Nous voilà donc face à une formulation assez claire du secret, du mystère à l’oeuvre dans les deux textes. A partir d'une étude temporelle, il est apparu que le passé échappe toujours aux narrateurs et par conséquent que leur narration ne coïncide pas avec la révélation du secret et plus généralement de l'histoire : d'où l'utilisation de récits répétitifs, et d'un discours toujours en décalage par rapport à ce qu'il cherche à représenter. Ensuite, les phénomènes de focalisation nous ont permis de montrer que ce décalage provient d'une exploration jamais achevée du mystère de l'identité. C'est enfin ce qu'ont confirmé deux brèves approches de l'énonciation.

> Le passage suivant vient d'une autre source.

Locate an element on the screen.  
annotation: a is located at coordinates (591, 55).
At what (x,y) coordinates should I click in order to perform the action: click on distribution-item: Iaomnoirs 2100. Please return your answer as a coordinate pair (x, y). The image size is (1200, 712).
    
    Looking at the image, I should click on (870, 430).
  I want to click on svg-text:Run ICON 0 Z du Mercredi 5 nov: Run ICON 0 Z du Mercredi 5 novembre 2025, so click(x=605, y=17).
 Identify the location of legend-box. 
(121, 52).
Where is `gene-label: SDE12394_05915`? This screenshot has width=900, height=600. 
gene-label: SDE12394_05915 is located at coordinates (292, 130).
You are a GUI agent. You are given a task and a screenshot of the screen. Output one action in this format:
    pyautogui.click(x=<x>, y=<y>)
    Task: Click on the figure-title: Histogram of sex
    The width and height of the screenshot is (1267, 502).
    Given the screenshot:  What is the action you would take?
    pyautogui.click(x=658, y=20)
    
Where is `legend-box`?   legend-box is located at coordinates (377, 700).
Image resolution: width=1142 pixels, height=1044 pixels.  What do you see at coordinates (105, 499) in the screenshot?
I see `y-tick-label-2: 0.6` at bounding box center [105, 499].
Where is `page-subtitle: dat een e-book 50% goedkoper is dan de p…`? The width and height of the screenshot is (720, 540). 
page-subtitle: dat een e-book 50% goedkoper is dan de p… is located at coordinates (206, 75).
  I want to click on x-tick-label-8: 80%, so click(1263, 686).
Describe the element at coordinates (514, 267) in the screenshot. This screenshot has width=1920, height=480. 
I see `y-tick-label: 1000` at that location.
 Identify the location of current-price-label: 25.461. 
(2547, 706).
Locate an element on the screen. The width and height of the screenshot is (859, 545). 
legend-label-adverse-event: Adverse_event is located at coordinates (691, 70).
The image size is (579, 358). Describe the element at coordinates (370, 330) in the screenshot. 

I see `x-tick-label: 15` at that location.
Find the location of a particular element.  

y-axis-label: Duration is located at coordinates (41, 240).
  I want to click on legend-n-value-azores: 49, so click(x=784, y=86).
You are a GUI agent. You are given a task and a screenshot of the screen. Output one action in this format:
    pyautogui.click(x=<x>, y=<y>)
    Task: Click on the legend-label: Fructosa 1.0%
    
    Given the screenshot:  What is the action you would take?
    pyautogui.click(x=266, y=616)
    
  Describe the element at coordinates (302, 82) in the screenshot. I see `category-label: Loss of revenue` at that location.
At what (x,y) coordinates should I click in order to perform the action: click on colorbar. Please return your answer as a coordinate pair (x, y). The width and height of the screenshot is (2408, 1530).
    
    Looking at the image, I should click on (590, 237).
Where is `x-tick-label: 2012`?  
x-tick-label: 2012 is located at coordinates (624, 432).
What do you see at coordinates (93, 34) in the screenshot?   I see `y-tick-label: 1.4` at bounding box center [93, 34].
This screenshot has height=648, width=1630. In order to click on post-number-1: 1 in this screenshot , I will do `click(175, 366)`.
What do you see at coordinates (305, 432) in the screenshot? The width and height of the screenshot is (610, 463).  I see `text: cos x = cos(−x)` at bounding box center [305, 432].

Cette énigme identitaire va à présent faire l'objet d'une étude plus approfondie, sans négliger les aspects particuliers de la narration, qu’il s'agisse par exemple des deux récits dans Bleak House, ou de la focalisation interne à la fois multiple et variable dans The Moonstone.

Notes
172.

Remarquons que Dickens utilise aussi le présent dans The Mystery of Edwin Drood, mais de façon moins sélective puisque le même narrateur choisit de relater l’histoire soit au passé, soit au présent, créant ainsi un effet de « flou » au niveau temporel, qui s’accorde à l’atmosphère oppressante qui règne dans ce texte.

173.

Le terme de présent « historique » conviendrait peut-être mieux à ce récit qui se veut souvent descriptif avec, comme nous l’avons vu, une forte détermination psychologique.